◆ GIVEN REQUEST A: Rewrite the passage on the film Mahanadhi from "Principal photography was" to "the United States.", substituting "Kamal Haasan's character" for "Krishnaswamy" throughout.
◆ GIVEN REQUEST B: Write what comes next in the passage on the film Mahanadhi, picking up after its final sentence.

◆ PASSAGE SHOWN:

Principal photography was to have begun in May 1993 but began only in September due to casting difficulties; Bharathi said the makers "had to reach for three boys belonging to different age groups and son resembling Kamal [Haasan] and three girls likewise to play Kamal's daughters". The prison scenes were shot on a set designed by art director G. K., and some of the vessels used for those scenes were borrowed from real prisons. The pre-interval scene where Krishnaswamy stands victoriously in prison as the saviour of people has been dubbed the "Jesus Christ" shot due to the way the light falls on Krishnaswamy. Mahanadhi was the first film in India to make use of Avid Technology, and was one of the first digitally edited films outside of the United States.

== Themes ==
Mahanadhi deals with several issues such as corruption and child trafficking. Baradwaj Rangan said, "Mahanadhi is one of the saddest films ever made, grim north to Singin' in the Rains blithe south, but it has an extraordinary musical moment in 'Peygala nambaadhey', which Kamal Haasan's character sings, during a power cut, to his children who are scared of the dark". He described the song as "(a) a father's moral instruction to his children ("face your fears"), (b) a bit of levity, (c) a sweet stretch showcasing this family's dynamics, and (d) a hint that bad things can come at you from everywhere, whether from the television set (featuring terrifyingly distorted musical performers) or even a doting grandmother (who, jokingly, fashions herself into a demon goddess). That's where the film is headed, into a zone where nothing and no one can be trusted, and this song shapes these themes in a casually understated manner".

◆ PROVIDED MATERIAL:
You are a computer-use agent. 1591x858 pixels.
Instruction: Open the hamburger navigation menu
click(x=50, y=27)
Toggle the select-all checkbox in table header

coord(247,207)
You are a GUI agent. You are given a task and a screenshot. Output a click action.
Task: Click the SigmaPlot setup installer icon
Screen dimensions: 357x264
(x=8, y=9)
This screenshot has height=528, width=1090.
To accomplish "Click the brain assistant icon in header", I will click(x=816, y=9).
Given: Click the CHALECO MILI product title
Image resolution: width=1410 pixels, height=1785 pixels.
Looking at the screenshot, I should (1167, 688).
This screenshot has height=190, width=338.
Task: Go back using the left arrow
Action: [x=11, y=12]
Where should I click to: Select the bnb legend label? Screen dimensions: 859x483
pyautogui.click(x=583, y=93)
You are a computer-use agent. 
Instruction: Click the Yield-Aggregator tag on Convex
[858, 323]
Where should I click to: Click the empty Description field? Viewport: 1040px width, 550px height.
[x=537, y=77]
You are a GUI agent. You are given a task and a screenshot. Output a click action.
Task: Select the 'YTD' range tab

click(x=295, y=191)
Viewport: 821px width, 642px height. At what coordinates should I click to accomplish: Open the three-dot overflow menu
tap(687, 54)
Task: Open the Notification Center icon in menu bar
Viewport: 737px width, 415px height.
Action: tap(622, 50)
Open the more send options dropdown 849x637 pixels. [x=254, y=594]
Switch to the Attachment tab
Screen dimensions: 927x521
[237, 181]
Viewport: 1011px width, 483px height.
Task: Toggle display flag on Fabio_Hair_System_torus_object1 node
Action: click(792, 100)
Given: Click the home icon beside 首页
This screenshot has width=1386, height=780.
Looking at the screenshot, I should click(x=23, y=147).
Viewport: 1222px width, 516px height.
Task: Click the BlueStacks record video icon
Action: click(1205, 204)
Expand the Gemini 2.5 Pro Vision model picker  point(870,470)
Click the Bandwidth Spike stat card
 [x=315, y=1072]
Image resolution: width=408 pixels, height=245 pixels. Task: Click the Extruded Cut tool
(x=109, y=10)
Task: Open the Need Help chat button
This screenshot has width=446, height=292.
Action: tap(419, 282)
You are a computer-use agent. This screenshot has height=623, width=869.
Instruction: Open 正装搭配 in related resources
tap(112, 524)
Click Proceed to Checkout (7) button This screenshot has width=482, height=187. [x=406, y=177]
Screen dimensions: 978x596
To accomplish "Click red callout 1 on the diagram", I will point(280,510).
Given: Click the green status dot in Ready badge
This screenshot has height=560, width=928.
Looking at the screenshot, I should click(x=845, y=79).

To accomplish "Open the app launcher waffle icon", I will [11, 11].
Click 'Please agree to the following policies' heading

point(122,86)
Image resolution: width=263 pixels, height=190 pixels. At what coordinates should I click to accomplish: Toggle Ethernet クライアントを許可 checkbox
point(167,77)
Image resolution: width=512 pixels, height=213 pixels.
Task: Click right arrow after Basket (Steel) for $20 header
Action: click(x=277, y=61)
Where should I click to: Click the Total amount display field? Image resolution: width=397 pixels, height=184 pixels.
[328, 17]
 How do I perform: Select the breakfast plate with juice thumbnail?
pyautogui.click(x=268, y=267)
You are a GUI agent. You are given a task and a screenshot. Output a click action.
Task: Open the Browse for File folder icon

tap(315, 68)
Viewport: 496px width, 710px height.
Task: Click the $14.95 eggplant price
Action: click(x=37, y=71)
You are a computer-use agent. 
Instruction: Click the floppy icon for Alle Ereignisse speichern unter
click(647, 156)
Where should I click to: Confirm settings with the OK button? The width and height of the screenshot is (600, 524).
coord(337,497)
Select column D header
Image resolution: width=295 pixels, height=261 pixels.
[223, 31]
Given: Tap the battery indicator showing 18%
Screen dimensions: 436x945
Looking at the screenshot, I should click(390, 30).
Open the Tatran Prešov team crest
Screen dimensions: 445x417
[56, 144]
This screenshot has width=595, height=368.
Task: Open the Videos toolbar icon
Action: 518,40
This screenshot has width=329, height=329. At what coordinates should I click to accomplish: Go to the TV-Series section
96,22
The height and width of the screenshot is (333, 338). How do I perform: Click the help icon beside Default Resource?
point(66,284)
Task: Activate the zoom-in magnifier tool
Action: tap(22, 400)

◆ FINAL RESULT A:
Principal photography was to have begun in May 1993 but began only in September due to casting difficulties; Bharathi said the makers "had to reach for three boys belonging to different age groups and son resembling Kamal [Haasan] and three girls likewise to play Kamal's daughters". The prison scenes were shot on a set designed by art director G. K., and some of the vessels used for those scenes were borrowed from real prisons. The pre-interval scene where Kamal Haasan's character stands victoriously in prison as the saviour of people has been dubbed the "Jesus Christ" shot due to the way the light falls on Kamal Haasan's character. Mahanadhi was the first film in India to make use of Avid Technology, and was one of the first digitally edited films outside of the United States.

◆ FINAL RESULT B:
Poet Puviarasu stated: "Don't go after the mystic deer, was Kamal's message in the movie Mahanadhi [...] In the film, Krishna relocates to the city to earn more money, own a Benz and educate his daughter at Church Park Convent. And he faces the consequences of his actions." The film also symbolically references the Kaveri River water dispute, and many of the characters are named after major Indian rivers like Krishna (Krishnaswamy), Yamuna, Kaveri, and Thamirabarani (Bharani). Haasan has stated that the central message of Mahanadhi is that "urbanisation is not necessarily development". He also said the film was influenced by Les Misérables, an 1862 novel by Victor Hugo. The core plot was also reported to bear resemblance with the 1979 film Hardcore.

== Soundtrack ==
The music was composed by Ilaiyaraaja, and lyrics were written by Vaali. Shobana sang the song "Sri Ranga Ranganathanin", which is set in Hamsadhvani raga. The song "Pongalo Pongal" became one of the most popular Pongal themed songs of Tamil cinema and is played in radio and television on every Pongal.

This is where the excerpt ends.